An annular solar eclipse occurred at the Moon's descending node of orbit on Wednesday, September 23, 1987,[1] with a magnitude of 0.9634. A solar eclipse occurs when the Moon passes between Earth and the Sun, thereby totally or partly obscuring the image of the Sun for a viewer on Earth. An annular solar eclipse occurs when the Moon's apparent diameter is smaller than the Sun's, blocking most of the Sun's light and causing the Sun to look like an annulus (ring). An annular eclipse appears as a partial eclipse over a region of the Earth thousands of kilometres wide. Occurring only 5 days after apogee (on September 18, 1987, at 4:00 UTC), the Moon's apparent diameter was smaller.[2]
Five radio observation stations were present in China at the time of the eclipse, two of which were within the annularity, in Ürümqi and Shanghai respectively. A partial solar eclipse was observed from the other three, including one in Nanjing where the eclipse was close to annularity, and the rest two in Beijing and Kunming. The Department of Mathematics and Physics of the Chinese Academy of Sciences and the Chinese Astronomical Society held a meeting in Kunming in December 1986, deciding that on-site observation would be conducted at each station, among which the Shanghai Astronomical Observatory was considered to have the best location with a larger magnitude of the eclipse, longer duration and larger solar zenith angle. The Shanghai Astronomical Observatory conducted observations with seven different wave bands using a 25-metre radio telescope.[3] The Yunnan Astronomical Observatory located in Kunming also conducted a multi-band joint observation of the partial solar eclipse.[4]

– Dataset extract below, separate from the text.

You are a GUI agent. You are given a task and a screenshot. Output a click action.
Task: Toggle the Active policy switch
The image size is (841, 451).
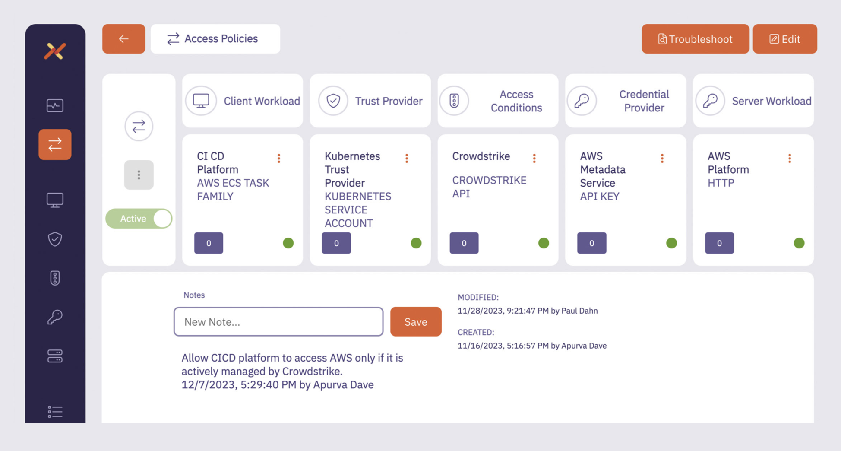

The Chinese Research Institute of Radio Wave Propagation conducted observations with a high-frequency skywave radar located in Xinxiang on the southern limit of annularity. Uneven structure and motion were observed in the ionosphere, the highest operating frequency was found changed during the eclipse, and large-scale fluctuations continued after the eclipse.[5]
Eclipse details
Shown below are two tables displaying details about this particular solar eclipse. The first table outlines times at which the moon's penumbra or umbra attains the specific parameter, and the second table describes various other parameters pertaining to this eclipse.[6]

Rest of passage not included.